Dans un contexte d’urgence climatique, le secteur de l’énergie est à la croisée des chemins avec les gaz du futur.
Alors que l’attention est focalisée sur l’électricité, qu’elle soit nucléaire ou renouvelable, le gaz est loin d’être une simple relique de l’ère fossile. Il se réinvente avec le biométhane et les nouveaux gaz, pour constituer un des piliers de la transition énergétique car il présente beaucoup d’atouts pour la décarbonation et de nombreux avantages souvent méconnus…


L’hydrogène


Gris, vert, turquoise, blanc… un panel de couleurs en fonction de ses origines

En France, en 2021, la consommation de gaz atteignait 474 TWh et dépassait celle de l’électricité qui s’élevait à 468 TWh, selon les données de GRTgaz et RTE. Et cela reste toujours vrai en 2023, selon les Chiffres Clés DATALAB Ministériels, qui relèvent que la consommation de gaz corrigée des variations climatiques atteint un niveau historiquement bas à 417 TWh PCS, quand la consommation finale d’électricité baisse de 2,8 %, pour s’établir à 413 TWh (403 TWh non corrigée du climat).
Ces chiffres témoignent de l’importance du gaz dans notre mix énergétique. Mais comment cette énergie, traditionnellement associée aux combustibles fossiles, peut-elle s’inscrire dans un avenir durable ? La réponse réside dans une transformation profonde du secteur gazier.


Un secteur gazier qui se réinvente

Le biométhane issu de la valorisation de nos déchets, l’hydrogène vert produit à partir d’électricité renouvelable, ou encore les gaz de synthèse, dessinent les contours d’une nouvelle ère pour cette énergie. Ces gaz du futur promettent non seulement de réduire drastiquement les émissions de gaz à effet de serre, mais aussi de jouer un rôle clé dans le stockage d’énergie, le mix énergétique de la production d’électricité, la décarbonation de l’industrie et le développement d’une mobilité plus propre.
Mais cette transition soulève de nombreuses questions.
Comment ces nouvelles technologies s’intégreront-elles dans notre système énergétique existant, dans l’utilisation des réseaux de transport et de distribution ?
Quels seront leurs impacts environnementaux et sociaux ? Et surtout, comment garantir que cette évolution bénéficie à l’ensemble de la société, sans creuser les inégalités énergétiques ?

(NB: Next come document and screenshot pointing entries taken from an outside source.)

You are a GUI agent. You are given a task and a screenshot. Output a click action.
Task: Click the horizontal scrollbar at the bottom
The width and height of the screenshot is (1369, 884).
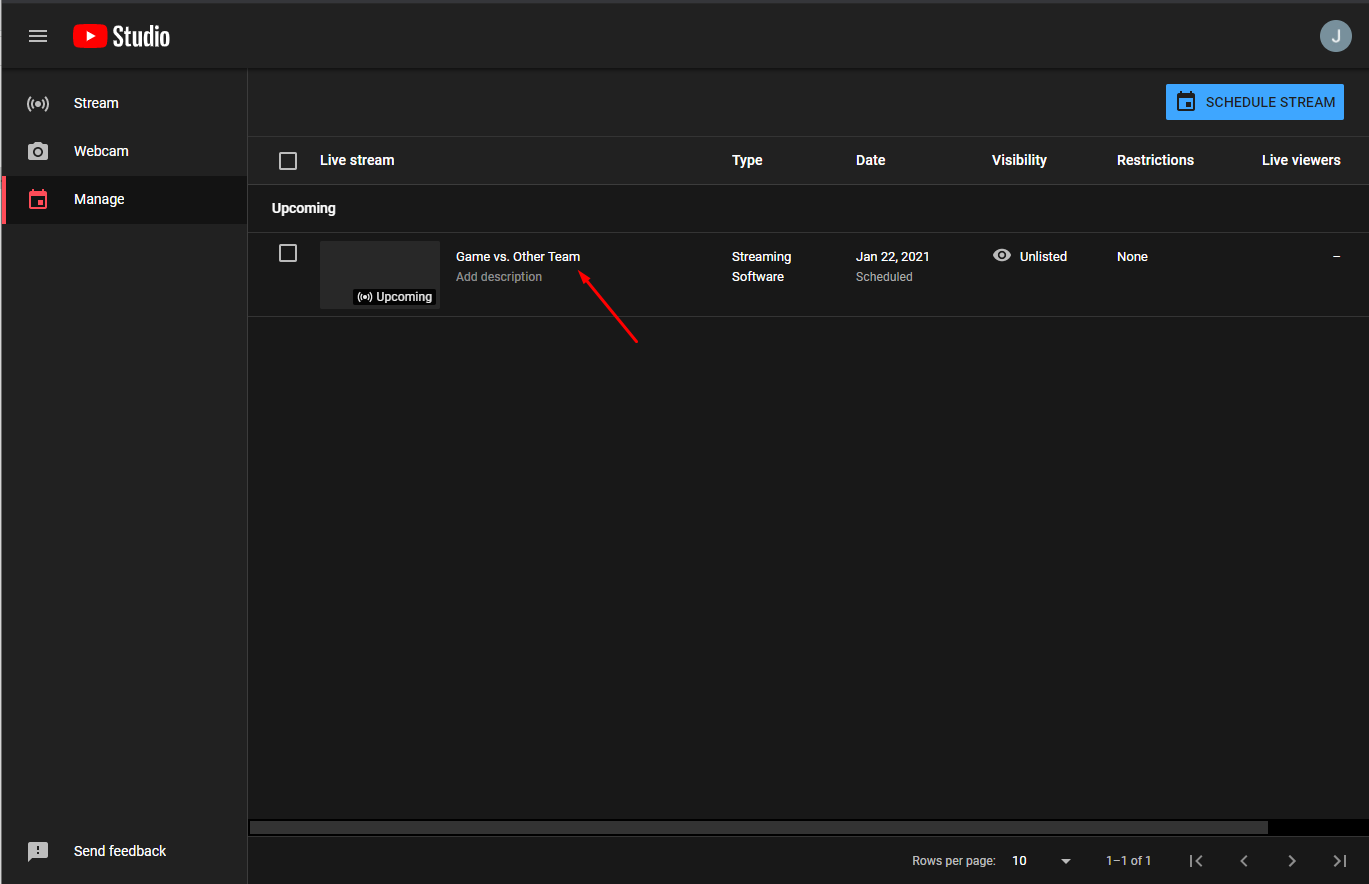pos(758,828)
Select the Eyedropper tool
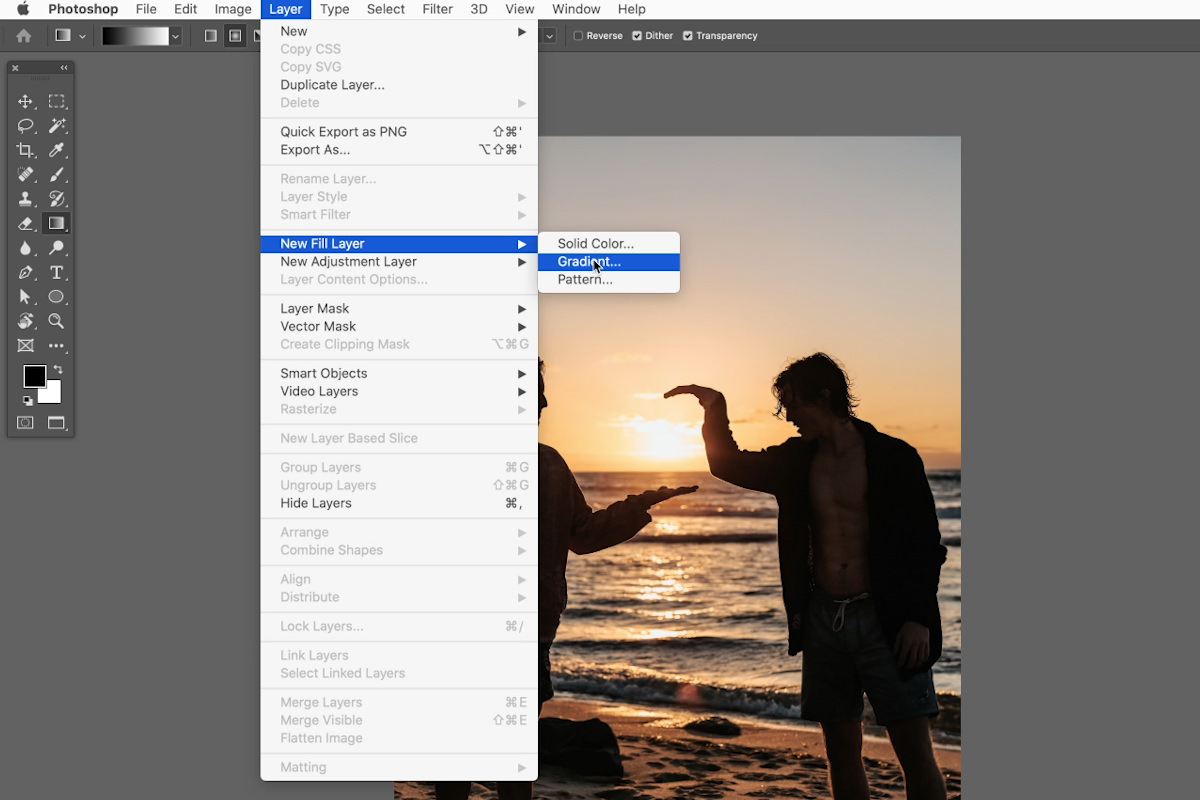The height and width of the screenshot is (800, 1200). (x=57, y=150)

L’hydrogène vert, une révolution en marche

L’hydrogène s’impose comme une solution d’avenir dans le paysage énergétique mondial. La production actuelle d’hydrogène à des fins énergétiques est estimée à environ 100 millions de tonnes par an. Cependant, il est crucial de distinguer les différentes méthodes de production et leurs impacts environnementaux.

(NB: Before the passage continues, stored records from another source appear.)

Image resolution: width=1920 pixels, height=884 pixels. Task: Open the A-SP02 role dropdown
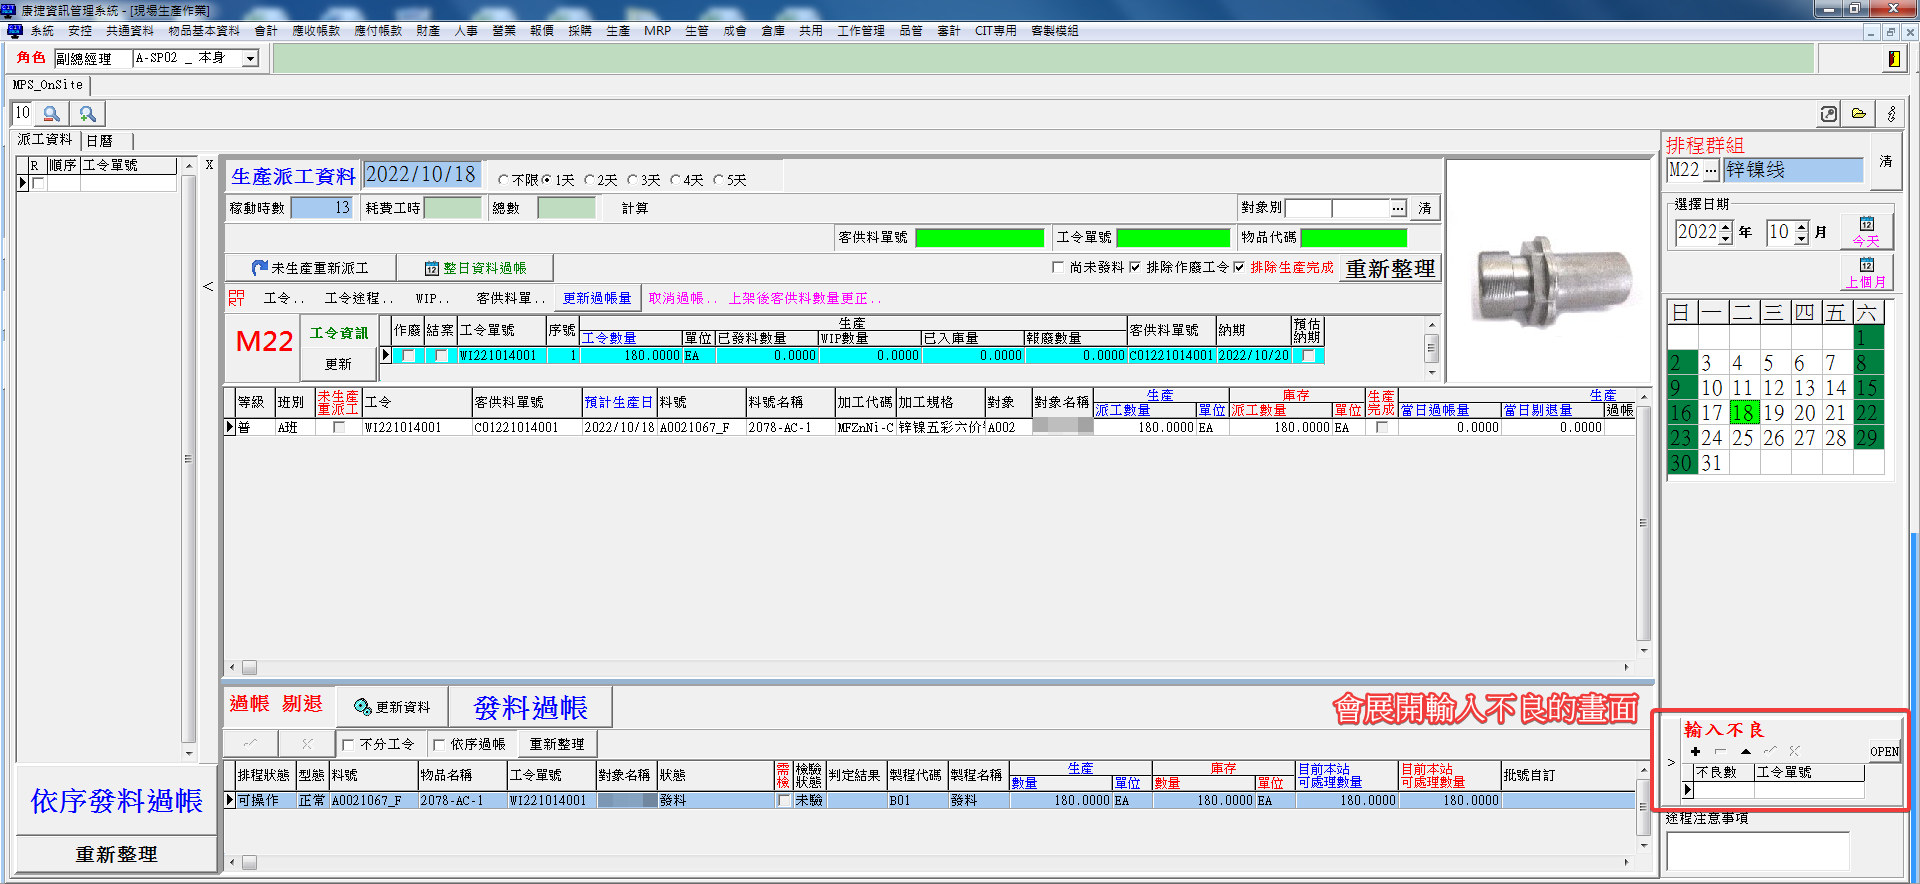click(x=251, y=59)
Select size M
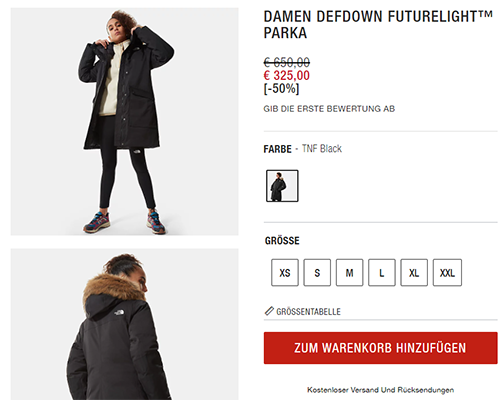 tap(349, 273)
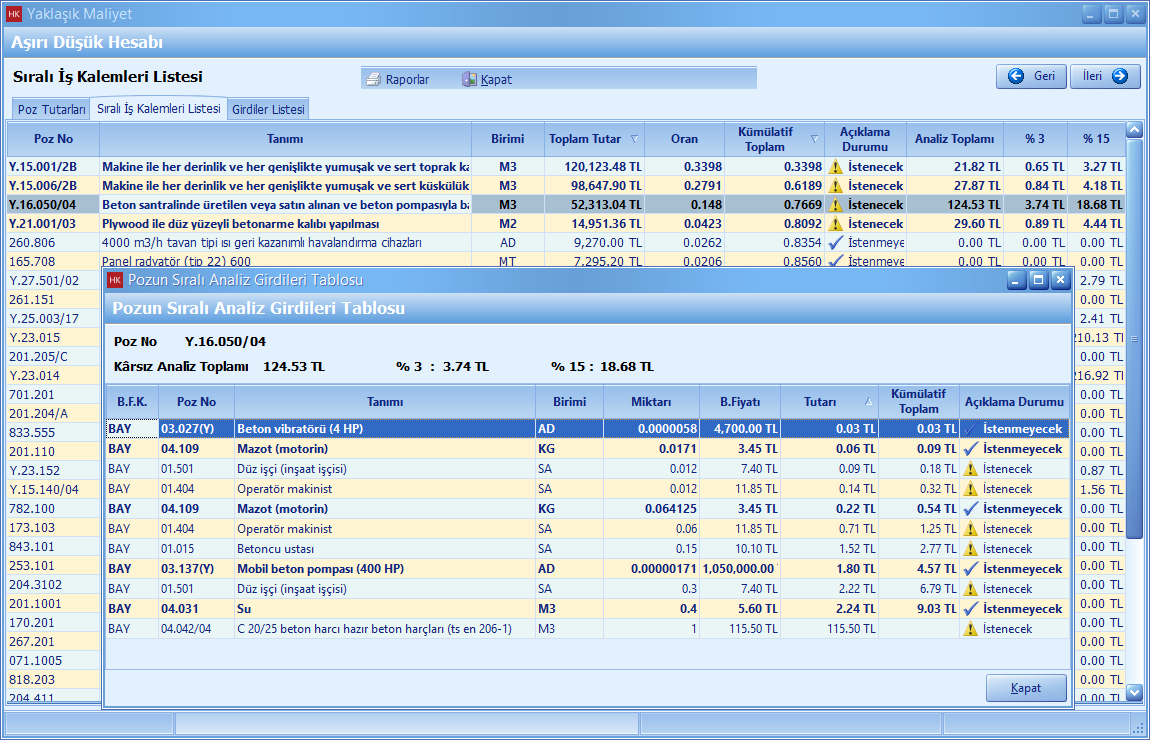
Task: Click checkmark icon in the Su row
Action: coord(969,609)
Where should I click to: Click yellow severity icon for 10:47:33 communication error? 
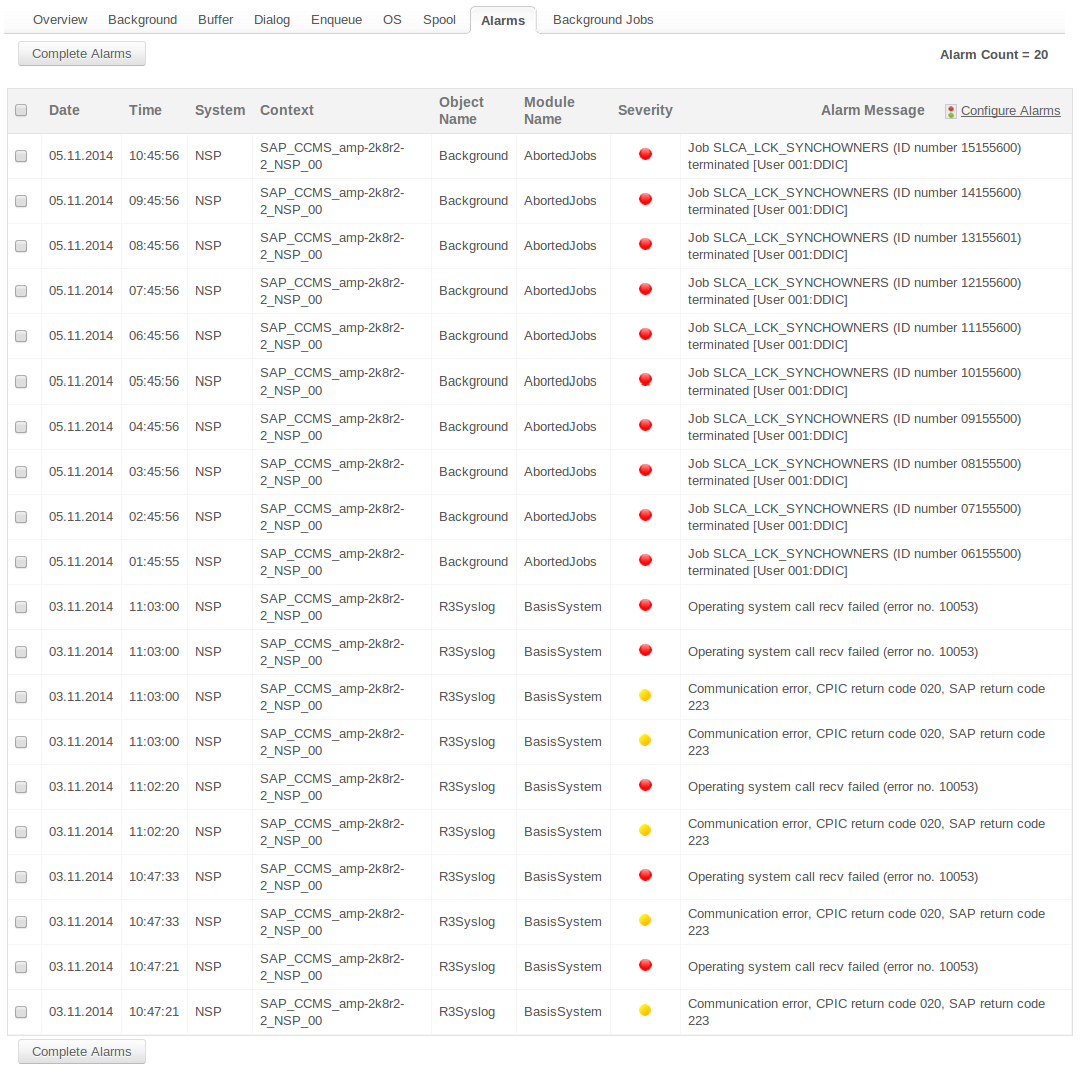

Station Hydrogène ENGIE CNR au Port de Lyon. (© Engie Bioz)

L’hydrogène (H2) conventionnel, aussi appelé hydrogène gris, est à ce jour majoritairement produit à partir du méthane (CH4), une source fossile. Ce procédé, bien qu’il soit efficace, génère des émissions de CO2 significatives.

L’hydrogène turquoise est un autre processus qui permet de récupérer de l’hydrogène par la pyrolyse du méthane. Cette technologie, émergente, convertit le gaz naturel en hydrogène et en carbone solide. Un kg de méthane est ainsi transformé en 250 g d’hydrogène et 750 g de noir de carbone, en évitant toute émission de CO2. Cet hydrogène turquoise présente plusieurs avantages. Sa production demande beaucoup moins d’électricité que l’hydrogène vert ou gris, ce qui pourrait le rendre plus économique. La
pyrolyse au plasma n’utilise pas d’eau et ne produit pas de CO2, car elle est réalisée en l’absence d’oxygène. Et si le méthane provient de biogaz, son empreinte carbone peut même devenir négative.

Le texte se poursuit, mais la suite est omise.